Over a month after iPhone has been released, iPhone users who chose to opt for AT&T’s $50+ iPhone prepaid plans… are still having nagging issues with the service.
Specifically these issues are affecting users on GoPhone Pick Your Plan, which Apple and AT&T offer to customers who don’t want to provide their social security number (or who have sub-par credit), are constantly being informed that they have spent $0 after an internet session.
The GoPhone prepaid system is designed to alert users after each call, text, and internet session how much it cost, and how much they have remaining on their account. However, iPhone users are being “reminded” that the last internet session cost $0.00… upwards of 50 times a day. This is because iPhone plans have unlimited data, but the plan has no provision to disable the GoPhone notifications regarding data usage.

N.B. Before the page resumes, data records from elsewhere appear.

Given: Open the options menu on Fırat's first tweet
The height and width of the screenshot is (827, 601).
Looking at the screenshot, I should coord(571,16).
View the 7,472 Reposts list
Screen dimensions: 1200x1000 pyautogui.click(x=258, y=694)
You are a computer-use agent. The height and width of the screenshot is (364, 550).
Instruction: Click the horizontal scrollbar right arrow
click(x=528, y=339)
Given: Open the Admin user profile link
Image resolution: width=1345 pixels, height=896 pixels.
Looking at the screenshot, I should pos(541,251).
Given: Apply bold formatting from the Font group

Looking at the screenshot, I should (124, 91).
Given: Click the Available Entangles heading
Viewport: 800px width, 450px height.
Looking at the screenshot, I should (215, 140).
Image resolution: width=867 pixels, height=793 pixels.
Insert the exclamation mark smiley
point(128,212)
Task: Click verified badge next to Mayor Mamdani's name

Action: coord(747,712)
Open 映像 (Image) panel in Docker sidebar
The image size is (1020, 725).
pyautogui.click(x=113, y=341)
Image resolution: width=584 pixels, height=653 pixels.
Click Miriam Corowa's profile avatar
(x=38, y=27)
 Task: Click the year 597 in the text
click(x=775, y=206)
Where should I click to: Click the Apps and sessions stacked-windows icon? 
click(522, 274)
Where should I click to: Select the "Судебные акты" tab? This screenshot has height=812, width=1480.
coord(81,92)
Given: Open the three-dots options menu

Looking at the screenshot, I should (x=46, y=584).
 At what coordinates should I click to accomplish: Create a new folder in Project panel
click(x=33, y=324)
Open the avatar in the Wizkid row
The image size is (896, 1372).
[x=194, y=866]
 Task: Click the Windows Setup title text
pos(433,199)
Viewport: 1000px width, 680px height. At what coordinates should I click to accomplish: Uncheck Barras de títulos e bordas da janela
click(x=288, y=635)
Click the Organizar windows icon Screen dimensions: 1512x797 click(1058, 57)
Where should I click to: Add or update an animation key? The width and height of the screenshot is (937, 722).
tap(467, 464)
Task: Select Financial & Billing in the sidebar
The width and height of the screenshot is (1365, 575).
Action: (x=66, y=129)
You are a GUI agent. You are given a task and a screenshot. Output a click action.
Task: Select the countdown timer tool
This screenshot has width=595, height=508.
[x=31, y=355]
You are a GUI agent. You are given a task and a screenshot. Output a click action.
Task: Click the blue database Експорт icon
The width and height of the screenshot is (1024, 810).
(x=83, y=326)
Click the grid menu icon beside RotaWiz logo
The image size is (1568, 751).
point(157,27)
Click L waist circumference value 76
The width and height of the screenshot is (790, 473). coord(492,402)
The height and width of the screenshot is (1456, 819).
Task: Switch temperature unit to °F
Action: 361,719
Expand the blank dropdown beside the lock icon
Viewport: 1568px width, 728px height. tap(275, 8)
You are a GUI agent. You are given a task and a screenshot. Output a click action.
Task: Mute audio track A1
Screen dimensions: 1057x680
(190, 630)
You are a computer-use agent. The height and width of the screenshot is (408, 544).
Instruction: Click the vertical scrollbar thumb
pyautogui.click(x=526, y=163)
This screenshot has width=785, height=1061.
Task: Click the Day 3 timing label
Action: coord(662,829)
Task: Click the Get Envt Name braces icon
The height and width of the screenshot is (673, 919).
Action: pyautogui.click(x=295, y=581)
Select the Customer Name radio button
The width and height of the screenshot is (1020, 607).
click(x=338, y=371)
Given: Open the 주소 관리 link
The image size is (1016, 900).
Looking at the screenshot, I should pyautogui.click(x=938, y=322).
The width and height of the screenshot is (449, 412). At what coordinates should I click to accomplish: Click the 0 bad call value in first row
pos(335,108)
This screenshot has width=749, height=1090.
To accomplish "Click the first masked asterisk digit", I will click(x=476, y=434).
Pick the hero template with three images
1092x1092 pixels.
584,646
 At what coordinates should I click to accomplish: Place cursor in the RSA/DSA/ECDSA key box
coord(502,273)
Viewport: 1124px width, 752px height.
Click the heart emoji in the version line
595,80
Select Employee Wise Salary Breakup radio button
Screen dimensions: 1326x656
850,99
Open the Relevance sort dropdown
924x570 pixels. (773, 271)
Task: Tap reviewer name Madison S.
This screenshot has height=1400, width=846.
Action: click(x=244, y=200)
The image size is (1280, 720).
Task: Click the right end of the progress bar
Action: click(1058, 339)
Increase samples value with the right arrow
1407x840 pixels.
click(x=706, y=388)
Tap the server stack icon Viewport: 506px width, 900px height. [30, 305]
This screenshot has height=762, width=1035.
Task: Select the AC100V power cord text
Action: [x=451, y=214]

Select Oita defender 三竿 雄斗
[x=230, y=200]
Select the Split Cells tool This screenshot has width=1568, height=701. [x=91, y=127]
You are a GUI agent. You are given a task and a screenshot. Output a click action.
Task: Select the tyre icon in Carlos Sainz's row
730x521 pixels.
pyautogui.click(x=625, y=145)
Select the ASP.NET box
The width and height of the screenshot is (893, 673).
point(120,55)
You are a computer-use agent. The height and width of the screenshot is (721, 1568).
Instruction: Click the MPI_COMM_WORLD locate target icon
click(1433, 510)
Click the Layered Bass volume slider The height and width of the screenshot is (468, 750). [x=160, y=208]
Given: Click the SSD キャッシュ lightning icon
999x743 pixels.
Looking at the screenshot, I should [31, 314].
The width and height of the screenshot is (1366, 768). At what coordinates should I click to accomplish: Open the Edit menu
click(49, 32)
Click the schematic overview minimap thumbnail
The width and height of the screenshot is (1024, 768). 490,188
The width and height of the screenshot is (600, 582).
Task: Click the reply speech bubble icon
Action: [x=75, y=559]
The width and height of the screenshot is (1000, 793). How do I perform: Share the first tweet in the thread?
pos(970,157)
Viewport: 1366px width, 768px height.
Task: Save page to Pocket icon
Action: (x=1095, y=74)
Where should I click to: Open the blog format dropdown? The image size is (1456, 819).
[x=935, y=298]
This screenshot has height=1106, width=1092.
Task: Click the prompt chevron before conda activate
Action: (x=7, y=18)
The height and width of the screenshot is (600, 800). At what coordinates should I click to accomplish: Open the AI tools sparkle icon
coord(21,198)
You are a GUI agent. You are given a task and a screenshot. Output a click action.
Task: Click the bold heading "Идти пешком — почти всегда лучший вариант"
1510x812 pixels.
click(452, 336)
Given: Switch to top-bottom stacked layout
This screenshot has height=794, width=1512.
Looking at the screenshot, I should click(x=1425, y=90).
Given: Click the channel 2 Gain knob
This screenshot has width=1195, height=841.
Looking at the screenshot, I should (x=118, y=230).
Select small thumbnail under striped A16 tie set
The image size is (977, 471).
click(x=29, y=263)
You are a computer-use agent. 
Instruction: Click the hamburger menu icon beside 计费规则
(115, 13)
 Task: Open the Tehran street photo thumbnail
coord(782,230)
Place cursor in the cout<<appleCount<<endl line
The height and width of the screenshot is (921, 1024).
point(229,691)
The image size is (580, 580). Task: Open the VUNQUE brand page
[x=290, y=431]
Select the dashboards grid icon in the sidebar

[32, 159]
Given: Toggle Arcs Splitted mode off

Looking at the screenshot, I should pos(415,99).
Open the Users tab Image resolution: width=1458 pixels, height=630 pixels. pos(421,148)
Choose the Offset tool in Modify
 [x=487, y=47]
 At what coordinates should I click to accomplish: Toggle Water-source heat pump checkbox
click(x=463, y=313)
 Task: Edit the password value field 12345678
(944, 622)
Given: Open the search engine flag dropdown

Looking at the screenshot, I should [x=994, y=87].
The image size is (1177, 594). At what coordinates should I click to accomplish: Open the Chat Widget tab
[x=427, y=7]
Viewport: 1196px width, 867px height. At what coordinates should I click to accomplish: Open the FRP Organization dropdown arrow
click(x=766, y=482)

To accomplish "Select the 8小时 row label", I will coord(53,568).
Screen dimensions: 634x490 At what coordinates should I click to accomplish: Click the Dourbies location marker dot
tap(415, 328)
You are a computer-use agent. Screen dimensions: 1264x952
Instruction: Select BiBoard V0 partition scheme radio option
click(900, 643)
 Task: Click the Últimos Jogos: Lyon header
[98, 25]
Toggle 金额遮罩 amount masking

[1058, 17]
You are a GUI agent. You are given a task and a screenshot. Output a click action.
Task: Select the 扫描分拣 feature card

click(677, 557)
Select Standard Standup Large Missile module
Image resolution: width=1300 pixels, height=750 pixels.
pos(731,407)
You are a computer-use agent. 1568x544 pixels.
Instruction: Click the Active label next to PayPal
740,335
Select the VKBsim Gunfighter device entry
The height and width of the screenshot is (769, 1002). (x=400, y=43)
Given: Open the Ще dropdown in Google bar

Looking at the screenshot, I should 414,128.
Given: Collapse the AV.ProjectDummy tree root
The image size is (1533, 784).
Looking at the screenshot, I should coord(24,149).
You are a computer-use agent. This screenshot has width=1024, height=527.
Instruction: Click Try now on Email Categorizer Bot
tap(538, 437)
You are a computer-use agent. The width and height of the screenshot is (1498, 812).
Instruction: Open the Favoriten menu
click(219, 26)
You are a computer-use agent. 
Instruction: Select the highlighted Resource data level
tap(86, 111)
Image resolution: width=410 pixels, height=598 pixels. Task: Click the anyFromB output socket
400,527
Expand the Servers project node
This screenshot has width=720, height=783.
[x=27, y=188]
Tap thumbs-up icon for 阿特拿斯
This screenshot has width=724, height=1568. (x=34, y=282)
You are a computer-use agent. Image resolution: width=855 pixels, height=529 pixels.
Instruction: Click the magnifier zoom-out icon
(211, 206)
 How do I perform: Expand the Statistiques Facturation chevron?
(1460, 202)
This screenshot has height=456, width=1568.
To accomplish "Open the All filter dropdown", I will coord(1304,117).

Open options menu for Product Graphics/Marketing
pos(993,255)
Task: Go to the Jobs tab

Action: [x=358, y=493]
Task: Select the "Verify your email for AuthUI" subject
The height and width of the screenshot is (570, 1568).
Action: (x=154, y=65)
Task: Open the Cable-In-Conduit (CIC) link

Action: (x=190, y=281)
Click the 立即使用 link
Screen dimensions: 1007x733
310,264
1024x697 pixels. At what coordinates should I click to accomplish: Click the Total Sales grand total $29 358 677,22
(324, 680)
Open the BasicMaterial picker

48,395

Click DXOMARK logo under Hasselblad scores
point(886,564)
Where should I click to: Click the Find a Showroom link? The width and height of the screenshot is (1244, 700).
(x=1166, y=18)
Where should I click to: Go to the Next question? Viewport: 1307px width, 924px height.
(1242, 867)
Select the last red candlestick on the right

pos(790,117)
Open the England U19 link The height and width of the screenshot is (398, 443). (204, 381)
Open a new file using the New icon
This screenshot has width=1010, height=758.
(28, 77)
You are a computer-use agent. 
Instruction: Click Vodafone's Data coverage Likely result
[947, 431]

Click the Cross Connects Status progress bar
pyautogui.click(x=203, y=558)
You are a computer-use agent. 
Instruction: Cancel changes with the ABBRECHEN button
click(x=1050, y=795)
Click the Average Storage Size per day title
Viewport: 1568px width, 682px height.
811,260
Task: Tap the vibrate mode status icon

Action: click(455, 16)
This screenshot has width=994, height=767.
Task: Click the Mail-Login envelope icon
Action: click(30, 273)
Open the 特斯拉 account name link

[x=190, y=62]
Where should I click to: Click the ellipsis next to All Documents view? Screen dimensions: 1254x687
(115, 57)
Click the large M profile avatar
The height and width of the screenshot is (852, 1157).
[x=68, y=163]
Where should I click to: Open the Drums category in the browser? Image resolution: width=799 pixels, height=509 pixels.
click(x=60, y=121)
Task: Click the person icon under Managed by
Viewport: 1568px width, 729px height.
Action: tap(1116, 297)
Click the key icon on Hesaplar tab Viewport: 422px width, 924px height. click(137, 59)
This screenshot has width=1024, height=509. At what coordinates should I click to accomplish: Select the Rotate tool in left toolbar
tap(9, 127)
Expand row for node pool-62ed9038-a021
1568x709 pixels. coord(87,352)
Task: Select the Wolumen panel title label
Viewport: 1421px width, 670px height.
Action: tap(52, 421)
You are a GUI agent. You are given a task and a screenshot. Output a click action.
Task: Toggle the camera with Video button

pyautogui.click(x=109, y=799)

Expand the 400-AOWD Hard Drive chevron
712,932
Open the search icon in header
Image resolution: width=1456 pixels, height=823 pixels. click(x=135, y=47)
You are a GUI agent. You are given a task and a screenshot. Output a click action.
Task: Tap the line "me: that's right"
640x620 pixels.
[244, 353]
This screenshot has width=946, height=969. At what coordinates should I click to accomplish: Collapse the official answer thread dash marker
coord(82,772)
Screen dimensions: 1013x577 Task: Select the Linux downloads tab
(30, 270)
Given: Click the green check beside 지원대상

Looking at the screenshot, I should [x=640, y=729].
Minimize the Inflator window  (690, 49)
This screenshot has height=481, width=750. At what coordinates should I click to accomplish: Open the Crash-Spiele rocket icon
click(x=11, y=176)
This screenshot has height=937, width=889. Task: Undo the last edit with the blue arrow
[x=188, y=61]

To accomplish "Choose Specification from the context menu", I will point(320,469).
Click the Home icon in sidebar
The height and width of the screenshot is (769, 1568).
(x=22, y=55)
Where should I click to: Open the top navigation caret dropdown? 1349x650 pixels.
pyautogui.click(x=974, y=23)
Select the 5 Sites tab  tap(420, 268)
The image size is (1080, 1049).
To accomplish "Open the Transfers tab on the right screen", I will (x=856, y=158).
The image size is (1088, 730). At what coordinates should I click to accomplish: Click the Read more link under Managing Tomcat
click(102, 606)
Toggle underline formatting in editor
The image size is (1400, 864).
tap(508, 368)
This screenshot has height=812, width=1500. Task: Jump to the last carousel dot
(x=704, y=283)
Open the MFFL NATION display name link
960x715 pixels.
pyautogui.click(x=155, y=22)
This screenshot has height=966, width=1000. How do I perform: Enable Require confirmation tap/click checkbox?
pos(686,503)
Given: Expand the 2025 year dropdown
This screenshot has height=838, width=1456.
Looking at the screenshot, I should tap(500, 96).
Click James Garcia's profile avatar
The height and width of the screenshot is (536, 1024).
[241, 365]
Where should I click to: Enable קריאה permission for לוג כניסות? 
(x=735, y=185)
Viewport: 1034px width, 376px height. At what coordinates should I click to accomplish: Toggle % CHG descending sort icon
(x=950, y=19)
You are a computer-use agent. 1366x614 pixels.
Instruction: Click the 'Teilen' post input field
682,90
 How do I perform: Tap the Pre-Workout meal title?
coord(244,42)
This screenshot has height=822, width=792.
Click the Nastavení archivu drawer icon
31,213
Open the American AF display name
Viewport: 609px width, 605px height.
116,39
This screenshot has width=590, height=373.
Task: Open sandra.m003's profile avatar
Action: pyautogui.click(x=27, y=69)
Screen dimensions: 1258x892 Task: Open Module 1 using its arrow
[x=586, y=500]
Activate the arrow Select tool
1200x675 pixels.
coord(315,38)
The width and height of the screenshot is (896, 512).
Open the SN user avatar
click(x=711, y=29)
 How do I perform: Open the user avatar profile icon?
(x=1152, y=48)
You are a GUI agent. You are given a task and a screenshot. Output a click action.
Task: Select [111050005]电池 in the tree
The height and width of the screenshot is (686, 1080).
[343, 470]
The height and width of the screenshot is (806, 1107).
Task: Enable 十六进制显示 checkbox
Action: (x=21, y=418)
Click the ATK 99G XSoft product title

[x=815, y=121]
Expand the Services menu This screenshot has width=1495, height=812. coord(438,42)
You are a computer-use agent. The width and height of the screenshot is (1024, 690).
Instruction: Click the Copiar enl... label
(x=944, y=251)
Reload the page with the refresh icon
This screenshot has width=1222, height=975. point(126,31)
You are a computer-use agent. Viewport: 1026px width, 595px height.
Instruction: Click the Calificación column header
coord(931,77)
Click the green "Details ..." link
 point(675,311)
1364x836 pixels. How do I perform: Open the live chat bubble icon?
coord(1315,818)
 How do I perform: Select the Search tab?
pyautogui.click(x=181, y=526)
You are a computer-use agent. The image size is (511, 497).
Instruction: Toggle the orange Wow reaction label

Heavy iPhone data users are affected the most, but even users that casually surf the internet are also impacted. iPhone displays these notifications even when the internet is not accessed by the user, such as when Visual Voicemail messages are downloaded automatically.
AT&T technical support representatives are more defensive than motivated. They claim that this is an important feature of prepaid, and that it merely is an inconvenience. Eventually, most readers that have called in to complain say that technical support says that a fix is “in-the-works” but with no estimated time of repair.
And this is not the first serious problem involving iPhone and GoPhone. Users with defective iPhones report that they are unable to activate a replacement iPhone on an existing iPhone-activated GoPhone account. Meaning, if your iPhone stops working, you must sign up with a new account, forefit all rollover minutes and money you’ve paid… not to mention your phone number.
Update: AT&T has issued a network update that has fixed this issue. While some have reported iPhone firmware 1.0.2 as fixing the issue, AT&T has let us know that all GoPhone users will no longer receive balance notifications, when no money was actually used. Users will continue to receive balance notifications after money has been spent (for example, at the end of a phone call).